Workshop Description
Bytecode, such as produced by e.g. Java and .NET compilers, has become an important topic of interest, both for industry and academia. The industrial interest stems from the fact that bytecode is typically used for Internet and mobile devices (smart-cards, phones, etc.) applications, where security is a major issue. Moreover, bytecode is device-independent and allows dynamic loading of classes, which provides an extra challenge for the application of formal methods. In addition, the unstructuredness of the code and the pervasive presence of the operand stack also provide extra challenges for the analysis of bytecode. This workshop will focus on theoretical and practical aspects of semantics, verification, analysis, certification and transformation of bytecode.
Program
09:00 | Invited Speaker: Francesco Logozzo (Microsoft Research, USA) Language-agnostic Contract specification and checking with CodeContracts and Clousot |
10:00 | Jacek Chrzqszcz, Patryk Czarnik and Aleksy Schubert (The University of Warsaw, Poland) A dozen instructions make Java bytecode
One of the biggest obstacles in the formalisation of the Java bytecode
is that the language consists of 200 instructions.

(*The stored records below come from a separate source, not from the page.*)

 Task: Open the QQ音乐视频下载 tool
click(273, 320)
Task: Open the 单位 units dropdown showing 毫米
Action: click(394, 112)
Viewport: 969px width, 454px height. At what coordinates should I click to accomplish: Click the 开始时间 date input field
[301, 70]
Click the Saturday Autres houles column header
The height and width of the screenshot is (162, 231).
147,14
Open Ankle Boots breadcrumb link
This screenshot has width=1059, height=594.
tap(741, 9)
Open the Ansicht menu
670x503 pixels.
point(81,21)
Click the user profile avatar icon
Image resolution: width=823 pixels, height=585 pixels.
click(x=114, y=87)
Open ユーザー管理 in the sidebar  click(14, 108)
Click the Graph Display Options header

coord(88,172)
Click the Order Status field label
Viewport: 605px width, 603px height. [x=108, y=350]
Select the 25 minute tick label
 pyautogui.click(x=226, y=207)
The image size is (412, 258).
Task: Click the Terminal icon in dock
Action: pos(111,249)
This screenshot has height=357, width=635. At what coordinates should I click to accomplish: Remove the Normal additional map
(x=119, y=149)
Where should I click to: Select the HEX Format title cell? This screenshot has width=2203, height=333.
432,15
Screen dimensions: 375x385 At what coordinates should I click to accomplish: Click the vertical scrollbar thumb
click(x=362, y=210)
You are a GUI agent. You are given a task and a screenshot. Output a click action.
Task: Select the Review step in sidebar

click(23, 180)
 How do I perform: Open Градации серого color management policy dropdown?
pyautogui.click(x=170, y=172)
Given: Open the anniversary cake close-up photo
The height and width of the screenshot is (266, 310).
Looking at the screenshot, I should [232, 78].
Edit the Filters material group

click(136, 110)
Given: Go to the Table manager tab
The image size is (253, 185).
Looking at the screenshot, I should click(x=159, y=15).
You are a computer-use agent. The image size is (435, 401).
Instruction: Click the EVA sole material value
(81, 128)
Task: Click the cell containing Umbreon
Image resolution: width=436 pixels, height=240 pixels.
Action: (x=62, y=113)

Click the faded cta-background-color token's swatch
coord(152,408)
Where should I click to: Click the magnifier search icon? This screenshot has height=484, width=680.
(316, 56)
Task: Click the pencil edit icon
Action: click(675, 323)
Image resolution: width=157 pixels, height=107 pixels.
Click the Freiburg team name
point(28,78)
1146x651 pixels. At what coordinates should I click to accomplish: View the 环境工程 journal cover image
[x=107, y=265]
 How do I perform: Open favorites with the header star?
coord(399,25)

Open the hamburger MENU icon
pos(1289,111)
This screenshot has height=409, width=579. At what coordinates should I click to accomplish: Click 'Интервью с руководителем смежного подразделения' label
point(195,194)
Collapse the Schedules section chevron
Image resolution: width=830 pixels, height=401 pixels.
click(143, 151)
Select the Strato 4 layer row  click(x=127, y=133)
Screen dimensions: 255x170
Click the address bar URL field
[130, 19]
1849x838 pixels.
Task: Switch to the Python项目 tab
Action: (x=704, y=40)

However, a rigorous
handling of a programming language in the context of program
verification and error detection requires a formalism which is compact
in size. Therefore, the actual Java bytecode instruction set is never
used in the context. Instead, the existing formalisations usually
cover a 'representative' set of instructions. This paper describes how
to reduce the number of instructions in a systematic and rigorous way
into a managable set of more general operations that cover the full
functionality of the Java bytecode. The factorisation of the
instruction set is based on the use of the runtime structures such as
operand stack, heap etc. This is achieved by presentation of a formal
semantics for the Java Virtual Machine.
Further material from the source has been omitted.